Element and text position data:
________

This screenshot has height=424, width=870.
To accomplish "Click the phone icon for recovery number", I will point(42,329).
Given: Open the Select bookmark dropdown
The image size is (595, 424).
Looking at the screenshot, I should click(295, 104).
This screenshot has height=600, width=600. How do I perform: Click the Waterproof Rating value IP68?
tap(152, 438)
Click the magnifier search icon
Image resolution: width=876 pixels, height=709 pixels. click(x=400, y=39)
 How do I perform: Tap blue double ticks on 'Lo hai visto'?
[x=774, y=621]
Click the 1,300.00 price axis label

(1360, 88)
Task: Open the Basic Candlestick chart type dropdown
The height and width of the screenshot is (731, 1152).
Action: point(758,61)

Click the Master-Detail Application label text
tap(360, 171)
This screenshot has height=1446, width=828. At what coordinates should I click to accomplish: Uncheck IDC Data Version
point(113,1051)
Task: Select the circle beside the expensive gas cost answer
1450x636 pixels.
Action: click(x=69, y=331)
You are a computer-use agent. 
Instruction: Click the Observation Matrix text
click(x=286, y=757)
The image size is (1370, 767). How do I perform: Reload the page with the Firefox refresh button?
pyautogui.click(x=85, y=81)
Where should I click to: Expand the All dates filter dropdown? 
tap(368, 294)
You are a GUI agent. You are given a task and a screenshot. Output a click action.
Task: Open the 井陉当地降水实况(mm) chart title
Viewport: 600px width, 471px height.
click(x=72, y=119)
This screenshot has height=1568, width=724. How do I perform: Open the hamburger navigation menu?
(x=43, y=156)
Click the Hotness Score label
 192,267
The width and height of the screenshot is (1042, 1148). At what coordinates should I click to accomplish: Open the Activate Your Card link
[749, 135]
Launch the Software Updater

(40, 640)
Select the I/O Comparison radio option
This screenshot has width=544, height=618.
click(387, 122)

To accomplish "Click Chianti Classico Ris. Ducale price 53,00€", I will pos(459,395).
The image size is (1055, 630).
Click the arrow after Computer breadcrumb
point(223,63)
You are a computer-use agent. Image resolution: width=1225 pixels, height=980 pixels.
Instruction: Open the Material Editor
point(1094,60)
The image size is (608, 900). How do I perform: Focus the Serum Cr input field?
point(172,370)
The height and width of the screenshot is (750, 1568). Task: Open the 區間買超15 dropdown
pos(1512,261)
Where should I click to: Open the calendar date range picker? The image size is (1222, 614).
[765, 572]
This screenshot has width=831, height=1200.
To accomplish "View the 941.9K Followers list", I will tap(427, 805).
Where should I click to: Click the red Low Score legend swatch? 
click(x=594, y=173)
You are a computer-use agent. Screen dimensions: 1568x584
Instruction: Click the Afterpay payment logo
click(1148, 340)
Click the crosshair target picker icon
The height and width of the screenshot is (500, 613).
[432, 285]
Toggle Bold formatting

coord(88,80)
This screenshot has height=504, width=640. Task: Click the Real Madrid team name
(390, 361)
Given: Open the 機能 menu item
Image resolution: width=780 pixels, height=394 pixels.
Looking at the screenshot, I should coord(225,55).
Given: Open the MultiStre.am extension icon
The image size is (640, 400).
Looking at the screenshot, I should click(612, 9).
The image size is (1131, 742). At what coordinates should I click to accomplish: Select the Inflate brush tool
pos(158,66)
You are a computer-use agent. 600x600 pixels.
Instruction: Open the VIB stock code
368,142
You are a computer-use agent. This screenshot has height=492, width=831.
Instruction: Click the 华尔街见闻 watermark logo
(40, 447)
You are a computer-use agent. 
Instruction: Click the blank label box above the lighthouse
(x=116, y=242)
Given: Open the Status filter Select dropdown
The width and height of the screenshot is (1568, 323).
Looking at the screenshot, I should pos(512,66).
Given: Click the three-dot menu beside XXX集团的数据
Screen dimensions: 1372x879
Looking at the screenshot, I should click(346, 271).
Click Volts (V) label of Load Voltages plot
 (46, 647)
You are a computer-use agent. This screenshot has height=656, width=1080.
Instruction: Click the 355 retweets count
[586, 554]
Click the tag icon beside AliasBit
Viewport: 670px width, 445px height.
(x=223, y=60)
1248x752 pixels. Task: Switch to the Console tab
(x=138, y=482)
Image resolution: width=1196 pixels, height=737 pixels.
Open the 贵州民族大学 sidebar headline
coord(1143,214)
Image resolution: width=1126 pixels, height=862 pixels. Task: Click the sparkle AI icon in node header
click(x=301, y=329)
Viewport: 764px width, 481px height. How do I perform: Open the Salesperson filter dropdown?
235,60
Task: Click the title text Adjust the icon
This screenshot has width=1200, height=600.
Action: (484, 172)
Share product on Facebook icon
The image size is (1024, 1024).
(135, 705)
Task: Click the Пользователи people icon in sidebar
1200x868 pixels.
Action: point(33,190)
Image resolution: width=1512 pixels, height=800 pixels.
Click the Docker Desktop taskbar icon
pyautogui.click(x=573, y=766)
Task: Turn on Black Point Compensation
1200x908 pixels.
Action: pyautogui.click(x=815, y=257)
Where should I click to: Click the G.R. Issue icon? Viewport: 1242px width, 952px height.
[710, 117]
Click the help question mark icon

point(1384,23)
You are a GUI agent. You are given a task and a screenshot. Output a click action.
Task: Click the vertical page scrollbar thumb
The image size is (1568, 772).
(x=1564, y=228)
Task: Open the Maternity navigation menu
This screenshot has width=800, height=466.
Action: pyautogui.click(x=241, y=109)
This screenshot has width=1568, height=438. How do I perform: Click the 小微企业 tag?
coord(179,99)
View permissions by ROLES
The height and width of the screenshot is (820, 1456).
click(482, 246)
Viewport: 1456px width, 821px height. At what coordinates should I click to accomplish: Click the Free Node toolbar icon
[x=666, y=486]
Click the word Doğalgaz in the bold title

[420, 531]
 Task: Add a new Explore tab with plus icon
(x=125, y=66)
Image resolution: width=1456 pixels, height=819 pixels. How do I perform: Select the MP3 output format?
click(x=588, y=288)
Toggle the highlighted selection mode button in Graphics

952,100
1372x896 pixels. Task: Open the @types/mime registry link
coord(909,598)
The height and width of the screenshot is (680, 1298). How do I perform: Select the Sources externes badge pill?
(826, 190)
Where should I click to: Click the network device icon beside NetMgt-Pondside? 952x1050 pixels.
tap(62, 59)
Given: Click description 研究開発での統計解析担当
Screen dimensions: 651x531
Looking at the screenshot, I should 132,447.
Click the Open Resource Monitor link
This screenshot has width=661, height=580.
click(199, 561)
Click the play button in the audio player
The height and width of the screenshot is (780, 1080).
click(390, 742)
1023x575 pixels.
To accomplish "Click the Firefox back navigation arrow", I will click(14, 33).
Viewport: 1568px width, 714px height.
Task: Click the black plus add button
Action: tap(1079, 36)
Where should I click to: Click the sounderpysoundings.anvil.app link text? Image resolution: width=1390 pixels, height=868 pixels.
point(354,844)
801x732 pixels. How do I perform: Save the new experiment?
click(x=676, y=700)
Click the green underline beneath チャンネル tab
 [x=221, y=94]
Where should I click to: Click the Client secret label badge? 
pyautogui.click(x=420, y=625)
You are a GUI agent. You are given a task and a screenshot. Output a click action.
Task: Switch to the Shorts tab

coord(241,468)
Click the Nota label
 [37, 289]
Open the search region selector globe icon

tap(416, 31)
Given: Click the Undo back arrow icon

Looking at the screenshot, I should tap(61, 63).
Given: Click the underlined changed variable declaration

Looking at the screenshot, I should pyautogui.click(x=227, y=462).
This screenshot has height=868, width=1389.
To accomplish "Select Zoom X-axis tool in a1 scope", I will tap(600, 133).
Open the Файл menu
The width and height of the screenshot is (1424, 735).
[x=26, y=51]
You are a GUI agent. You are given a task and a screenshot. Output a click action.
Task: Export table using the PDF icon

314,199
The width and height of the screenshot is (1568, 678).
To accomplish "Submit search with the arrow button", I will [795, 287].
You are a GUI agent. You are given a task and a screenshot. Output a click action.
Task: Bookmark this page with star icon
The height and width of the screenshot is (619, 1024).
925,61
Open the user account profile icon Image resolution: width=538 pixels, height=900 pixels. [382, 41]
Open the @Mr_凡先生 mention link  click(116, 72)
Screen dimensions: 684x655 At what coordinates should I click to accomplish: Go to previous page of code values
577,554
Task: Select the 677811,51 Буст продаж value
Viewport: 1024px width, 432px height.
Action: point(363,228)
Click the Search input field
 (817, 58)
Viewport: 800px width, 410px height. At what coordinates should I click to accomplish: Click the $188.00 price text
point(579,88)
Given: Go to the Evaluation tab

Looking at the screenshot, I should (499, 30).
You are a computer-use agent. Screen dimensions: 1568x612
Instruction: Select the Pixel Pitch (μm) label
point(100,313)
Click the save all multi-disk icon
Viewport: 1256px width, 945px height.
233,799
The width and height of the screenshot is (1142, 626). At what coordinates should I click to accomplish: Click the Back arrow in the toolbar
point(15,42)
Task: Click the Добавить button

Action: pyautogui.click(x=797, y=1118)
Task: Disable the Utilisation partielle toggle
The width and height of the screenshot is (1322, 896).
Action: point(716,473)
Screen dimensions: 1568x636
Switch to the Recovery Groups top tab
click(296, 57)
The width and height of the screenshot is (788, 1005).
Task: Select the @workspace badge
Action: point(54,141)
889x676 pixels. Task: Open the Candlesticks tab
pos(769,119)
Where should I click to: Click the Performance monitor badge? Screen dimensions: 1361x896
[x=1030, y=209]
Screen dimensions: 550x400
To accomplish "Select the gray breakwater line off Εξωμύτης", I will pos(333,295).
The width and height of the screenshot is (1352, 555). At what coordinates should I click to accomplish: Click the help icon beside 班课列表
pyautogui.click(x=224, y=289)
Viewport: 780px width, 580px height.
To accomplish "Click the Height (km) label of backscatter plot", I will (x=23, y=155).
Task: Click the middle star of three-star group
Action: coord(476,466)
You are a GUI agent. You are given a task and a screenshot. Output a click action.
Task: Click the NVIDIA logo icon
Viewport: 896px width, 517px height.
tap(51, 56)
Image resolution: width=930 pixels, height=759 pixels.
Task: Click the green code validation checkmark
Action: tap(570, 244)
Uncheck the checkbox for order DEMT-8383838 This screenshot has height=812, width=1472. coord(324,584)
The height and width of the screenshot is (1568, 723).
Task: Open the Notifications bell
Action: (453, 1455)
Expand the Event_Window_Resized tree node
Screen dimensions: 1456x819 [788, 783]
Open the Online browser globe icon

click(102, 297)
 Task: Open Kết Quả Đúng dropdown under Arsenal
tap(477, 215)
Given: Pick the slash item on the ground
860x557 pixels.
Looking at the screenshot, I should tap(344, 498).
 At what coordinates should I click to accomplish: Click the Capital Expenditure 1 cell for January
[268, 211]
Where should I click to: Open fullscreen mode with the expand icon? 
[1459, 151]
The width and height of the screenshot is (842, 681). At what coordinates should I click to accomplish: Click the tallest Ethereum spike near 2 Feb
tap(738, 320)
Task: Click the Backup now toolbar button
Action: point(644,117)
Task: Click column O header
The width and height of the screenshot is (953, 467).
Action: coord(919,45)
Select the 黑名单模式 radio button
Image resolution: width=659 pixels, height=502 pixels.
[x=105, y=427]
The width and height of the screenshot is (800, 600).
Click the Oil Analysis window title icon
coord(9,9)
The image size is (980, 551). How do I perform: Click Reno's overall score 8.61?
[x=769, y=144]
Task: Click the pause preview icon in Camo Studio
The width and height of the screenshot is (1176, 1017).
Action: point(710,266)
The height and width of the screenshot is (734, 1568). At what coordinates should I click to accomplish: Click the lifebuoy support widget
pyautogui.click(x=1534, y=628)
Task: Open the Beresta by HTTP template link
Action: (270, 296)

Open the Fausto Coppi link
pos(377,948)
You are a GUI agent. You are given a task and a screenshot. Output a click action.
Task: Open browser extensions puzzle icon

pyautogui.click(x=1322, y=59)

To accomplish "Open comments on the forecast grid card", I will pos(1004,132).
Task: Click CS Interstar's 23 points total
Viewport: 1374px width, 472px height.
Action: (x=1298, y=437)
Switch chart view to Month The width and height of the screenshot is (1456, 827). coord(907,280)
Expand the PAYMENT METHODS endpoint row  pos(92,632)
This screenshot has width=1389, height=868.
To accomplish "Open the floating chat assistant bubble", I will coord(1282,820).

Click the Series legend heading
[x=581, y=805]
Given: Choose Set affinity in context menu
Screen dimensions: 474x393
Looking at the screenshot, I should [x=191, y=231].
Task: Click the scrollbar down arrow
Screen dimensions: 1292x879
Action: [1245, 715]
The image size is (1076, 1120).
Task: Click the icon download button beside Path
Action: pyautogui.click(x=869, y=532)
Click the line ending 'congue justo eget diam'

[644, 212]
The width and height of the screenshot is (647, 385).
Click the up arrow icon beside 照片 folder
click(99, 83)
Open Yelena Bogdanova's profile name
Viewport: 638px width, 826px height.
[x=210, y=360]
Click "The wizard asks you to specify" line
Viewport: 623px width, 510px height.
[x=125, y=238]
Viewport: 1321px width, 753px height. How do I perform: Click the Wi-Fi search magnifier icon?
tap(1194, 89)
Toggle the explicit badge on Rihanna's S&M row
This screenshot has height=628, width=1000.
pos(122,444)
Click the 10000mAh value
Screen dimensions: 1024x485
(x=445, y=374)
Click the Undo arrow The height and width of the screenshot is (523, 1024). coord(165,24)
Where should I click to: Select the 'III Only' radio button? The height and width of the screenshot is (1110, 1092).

________

• [YOUR GOAL]: Scale the items starting at the line containing "Task: Select the circle" and ending at the line containing "click(387, 122)", including both. Reproduce every line, requests too, but multiply each coordinate in the answers by 2.05 and round to a whole number, with halves rounded up.

• [FULL SOLUTION]:
Task: Select the circle beside the expensive gas cost answer
1450x636 pixels.
Action: click(x=141, y=679)
You are a computer-use agent. 
Instruction: Click the Observation Matrix text
click(x=586, y=1552)
The image size is (1370, 767). How do I perform: Reload the page with the Firefox refresh button?
pyautogui.click(x=174, y=166)
Where should I click to: Expand the All dates filter dropdown? 
tap(754, 603)
You are a GUI agent. You are given a task and a screenshot. Output a click action.
Task: Open the 井陉当地降水实况(mm) chart title
Viewport: 600px width, 471px height.
click(x=148, y=244)
This screenshot has height=1568, width=724. How do I perform: Open the hamburger navigation menu?
(x=88, y=320)
Click the Hotness Score label
 394,547
The width and height of the screenshot is (1042, 1148). At what coordinates should I click to accomplish: Open the Activate Your Card link
[1535, 277]
Launch the Software Updater

(82, 1312)
Select the I/O Comparison radio option
This screenshot has width=544, height=618.
click(793, 250)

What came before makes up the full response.